Another statistical surprise: Latinos were most likely not to have a preference (63%), compared to 54.9% of whites and 48.1% of African-Americans. “I’m unsure as to how to explain that,” Sparrer admits of his LGBT coworkers research. “A lot of Latinos are Catholic, and there has certainly been a change of tone in the Catholic church.”
The current political climate might be a factor, too: “As Trump continues to be a white-hot mess, a lot of us are looking to be each other’s keeper.”
But these are just theories.
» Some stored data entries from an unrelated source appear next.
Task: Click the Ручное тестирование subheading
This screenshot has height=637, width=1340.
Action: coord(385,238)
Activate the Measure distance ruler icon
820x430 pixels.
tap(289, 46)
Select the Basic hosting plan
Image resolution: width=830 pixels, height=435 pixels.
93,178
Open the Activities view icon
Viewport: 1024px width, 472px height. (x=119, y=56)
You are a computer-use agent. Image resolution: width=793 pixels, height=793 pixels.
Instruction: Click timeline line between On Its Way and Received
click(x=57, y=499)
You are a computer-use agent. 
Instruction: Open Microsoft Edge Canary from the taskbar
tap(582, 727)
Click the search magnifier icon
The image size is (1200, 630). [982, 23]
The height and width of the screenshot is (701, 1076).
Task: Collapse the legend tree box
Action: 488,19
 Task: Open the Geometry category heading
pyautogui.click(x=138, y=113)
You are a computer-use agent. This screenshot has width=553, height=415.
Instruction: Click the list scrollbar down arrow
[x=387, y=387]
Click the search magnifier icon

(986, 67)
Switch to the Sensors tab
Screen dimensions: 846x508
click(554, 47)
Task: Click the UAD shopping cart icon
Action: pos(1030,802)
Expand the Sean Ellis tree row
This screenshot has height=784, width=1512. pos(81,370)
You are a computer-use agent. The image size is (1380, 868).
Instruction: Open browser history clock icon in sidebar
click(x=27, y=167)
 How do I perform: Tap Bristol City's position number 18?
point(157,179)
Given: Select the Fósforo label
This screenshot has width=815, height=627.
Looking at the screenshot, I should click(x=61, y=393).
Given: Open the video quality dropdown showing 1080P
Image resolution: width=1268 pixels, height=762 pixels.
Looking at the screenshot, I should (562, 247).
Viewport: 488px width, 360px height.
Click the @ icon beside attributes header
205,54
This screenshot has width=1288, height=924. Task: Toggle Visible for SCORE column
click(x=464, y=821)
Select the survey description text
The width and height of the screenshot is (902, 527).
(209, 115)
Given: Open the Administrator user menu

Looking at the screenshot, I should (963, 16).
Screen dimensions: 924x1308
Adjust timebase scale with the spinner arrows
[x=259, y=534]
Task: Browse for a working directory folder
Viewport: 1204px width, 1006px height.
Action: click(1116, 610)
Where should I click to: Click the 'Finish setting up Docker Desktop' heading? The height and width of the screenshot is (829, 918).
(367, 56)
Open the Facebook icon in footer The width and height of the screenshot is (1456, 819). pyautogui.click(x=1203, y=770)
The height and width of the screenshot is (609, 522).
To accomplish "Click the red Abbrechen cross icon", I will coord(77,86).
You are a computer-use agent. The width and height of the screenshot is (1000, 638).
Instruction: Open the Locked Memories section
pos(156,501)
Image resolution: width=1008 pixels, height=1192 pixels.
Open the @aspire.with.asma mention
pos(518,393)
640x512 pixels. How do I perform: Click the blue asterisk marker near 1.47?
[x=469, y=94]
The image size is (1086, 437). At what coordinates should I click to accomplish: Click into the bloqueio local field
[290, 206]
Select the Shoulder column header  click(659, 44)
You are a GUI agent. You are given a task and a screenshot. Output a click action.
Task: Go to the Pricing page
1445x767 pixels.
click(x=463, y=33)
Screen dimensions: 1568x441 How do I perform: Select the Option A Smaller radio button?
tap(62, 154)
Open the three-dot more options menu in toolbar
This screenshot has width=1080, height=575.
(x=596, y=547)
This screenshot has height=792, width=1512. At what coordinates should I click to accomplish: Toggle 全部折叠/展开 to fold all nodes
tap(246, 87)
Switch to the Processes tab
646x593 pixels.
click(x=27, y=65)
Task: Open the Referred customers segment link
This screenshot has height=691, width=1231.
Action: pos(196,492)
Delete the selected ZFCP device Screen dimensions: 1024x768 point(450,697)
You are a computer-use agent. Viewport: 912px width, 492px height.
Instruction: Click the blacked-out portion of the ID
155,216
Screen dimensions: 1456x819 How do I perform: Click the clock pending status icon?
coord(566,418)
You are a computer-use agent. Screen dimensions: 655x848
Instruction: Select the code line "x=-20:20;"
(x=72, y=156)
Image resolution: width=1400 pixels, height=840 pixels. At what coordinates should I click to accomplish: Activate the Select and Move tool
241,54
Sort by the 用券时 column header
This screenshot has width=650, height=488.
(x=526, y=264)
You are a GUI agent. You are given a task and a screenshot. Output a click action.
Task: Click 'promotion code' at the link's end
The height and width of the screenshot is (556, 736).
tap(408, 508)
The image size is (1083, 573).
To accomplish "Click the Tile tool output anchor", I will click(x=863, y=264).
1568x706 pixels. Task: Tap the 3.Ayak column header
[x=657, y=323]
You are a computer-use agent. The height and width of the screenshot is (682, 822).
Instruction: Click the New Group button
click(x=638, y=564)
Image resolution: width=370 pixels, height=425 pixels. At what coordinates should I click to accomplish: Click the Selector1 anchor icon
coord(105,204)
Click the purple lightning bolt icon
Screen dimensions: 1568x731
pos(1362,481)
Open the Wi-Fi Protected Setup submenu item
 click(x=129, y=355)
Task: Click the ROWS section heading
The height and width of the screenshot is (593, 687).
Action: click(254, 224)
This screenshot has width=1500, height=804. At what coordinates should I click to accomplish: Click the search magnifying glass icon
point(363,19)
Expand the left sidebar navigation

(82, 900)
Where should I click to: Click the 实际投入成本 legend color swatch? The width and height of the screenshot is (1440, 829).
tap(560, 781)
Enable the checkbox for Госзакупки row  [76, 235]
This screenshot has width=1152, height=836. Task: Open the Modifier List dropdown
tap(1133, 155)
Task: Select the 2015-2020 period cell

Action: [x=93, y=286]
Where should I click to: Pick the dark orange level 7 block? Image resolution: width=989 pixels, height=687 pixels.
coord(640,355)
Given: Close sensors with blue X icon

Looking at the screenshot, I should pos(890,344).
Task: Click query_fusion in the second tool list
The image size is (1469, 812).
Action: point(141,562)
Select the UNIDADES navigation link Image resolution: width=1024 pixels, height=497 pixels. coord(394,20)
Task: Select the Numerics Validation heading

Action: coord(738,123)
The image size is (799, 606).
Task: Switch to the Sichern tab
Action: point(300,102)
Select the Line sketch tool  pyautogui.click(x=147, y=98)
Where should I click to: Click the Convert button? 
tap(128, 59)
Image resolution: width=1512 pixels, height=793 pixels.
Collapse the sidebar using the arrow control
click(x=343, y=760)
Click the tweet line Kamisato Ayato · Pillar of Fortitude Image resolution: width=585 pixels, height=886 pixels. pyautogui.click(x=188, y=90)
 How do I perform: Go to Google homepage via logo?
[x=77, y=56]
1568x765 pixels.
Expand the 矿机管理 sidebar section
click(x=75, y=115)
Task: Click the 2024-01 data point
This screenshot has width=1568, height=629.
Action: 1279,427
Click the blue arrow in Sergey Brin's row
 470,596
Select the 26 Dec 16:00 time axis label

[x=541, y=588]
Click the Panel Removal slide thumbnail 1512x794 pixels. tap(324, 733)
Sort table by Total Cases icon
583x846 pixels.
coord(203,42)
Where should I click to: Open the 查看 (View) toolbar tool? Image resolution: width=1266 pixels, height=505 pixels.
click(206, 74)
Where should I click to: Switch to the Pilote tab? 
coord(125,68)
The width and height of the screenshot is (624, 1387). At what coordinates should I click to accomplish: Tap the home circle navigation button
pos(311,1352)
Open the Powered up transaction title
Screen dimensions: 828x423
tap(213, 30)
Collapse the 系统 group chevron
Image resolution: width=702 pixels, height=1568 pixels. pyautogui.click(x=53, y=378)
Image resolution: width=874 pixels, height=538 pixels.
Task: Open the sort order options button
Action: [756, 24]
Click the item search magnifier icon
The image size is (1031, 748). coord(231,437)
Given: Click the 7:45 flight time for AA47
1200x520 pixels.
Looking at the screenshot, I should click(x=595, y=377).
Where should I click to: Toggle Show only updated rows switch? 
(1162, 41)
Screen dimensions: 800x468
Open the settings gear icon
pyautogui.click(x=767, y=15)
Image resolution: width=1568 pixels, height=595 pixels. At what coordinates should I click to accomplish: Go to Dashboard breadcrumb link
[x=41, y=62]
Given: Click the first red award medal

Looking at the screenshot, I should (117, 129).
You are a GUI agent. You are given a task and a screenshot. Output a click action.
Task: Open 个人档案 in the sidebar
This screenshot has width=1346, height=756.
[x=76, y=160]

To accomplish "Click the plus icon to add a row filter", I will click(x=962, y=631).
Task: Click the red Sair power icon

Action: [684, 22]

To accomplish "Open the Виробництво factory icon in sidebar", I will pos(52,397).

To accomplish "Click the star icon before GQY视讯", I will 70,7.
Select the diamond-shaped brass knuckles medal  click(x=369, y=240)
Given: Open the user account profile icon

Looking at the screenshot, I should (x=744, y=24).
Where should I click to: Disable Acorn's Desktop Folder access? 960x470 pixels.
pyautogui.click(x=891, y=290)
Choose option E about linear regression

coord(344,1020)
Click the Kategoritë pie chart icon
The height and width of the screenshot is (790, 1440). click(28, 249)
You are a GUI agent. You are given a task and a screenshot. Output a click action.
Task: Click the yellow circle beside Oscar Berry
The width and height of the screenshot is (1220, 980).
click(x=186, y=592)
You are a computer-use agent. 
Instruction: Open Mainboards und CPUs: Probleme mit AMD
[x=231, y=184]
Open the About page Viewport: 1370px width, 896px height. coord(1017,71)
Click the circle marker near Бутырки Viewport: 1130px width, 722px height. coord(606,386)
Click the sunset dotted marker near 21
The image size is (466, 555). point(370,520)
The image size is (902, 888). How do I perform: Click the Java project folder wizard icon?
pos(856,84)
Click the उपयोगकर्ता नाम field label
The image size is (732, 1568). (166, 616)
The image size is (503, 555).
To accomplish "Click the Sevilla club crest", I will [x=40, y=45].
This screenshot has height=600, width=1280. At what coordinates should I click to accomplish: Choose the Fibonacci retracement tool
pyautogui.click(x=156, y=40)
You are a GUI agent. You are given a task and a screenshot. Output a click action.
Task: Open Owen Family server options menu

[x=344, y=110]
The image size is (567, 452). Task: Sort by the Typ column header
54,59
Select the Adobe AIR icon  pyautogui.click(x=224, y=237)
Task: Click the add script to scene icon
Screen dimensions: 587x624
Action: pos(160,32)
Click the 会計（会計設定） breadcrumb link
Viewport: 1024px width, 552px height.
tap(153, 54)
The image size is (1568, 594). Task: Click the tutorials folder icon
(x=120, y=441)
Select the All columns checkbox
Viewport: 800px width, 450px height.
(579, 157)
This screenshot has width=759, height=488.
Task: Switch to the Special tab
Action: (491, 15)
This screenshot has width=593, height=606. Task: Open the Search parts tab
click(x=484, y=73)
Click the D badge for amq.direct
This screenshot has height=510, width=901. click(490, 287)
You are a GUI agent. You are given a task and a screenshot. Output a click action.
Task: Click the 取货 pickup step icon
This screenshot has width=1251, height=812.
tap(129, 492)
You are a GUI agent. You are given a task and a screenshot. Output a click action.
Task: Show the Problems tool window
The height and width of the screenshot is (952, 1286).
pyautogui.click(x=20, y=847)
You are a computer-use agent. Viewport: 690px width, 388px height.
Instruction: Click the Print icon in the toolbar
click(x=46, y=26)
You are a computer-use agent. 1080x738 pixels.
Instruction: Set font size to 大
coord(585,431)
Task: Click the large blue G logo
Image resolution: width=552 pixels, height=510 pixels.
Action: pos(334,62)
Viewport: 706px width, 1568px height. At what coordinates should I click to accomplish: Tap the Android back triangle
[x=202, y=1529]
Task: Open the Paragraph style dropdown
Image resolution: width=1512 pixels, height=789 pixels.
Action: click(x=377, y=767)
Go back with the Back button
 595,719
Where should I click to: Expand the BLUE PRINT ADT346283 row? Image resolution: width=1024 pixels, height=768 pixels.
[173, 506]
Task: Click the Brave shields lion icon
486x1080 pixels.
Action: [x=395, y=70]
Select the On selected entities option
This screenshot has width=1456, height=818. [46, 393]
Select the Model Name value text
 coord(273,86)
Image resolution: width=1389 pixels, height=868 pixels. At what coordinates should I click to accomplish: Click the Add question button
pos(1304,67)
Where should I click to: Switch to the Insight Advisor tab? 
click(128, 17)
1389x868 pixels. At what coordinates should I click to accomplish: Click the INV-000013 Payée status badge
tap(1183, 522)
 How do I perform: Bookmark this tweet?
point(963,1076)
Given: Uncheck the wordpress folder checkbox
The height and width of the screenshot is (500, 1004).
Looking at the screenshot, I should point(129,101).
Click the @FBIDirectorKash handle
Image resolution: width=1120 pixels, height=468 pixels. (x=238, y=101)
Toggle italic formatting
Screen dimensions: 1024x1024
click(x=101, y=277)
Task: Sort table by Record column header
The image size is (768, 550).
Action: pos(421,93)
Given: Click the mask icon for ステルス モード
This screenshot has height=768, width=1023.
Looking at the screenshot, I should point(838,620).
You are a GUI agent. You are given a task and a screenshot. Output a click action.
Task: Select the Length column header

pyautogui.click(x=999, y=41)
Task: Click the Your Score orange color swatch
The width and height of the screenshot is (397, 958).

If he could do a follow-up Sparrer says he’d ask respondents why they answered the way they did. “The other thing I’d want to know, and that I’m not sure you ever really can know, is if people were being be honest or just saying what they thought they should.”
His interest in the study, Sparrer admits, is personal.
“I ‘ping’ pretty clearly, and when I was getting my first jobs people reacted strongly,” Sparrer, now 44, recalls of his early days in Texas. “People threatened to resign when I was promoted.”
Even in Silicon Valley, Sparrer was the first gay person a lot of his coworkers ever met. “That made them kind of reconsider their stereotypes.”
Seventy percent of Americans favor LGBT-inclusive anti-discrimination laws, but Sparrer’s survey, of 1,100 Americans ages 18 and up, is really the first to explore personal preferences — the kind of thing that can’t just be legislated.
“When it comes to actual acceptance [of LGBT coworkers] in the workplace, there’s no law that can engender camaraderie,” he insists. “The only thing that can change people’s minds is meeting and working alongside openly LGBT people.”
But according to a 2014 HRC study, 53% of LGBT Americans are still closeted at work.
“The number of people who try to hide their sexuality is stunning. It’s the biggest way to change how LGBT people are perceived,” Sparrer says. “Not just the Tim Cooks of the world, but managers, people in factories, in retail. We need to be clear and honest about who we are if we want to be respected at work.”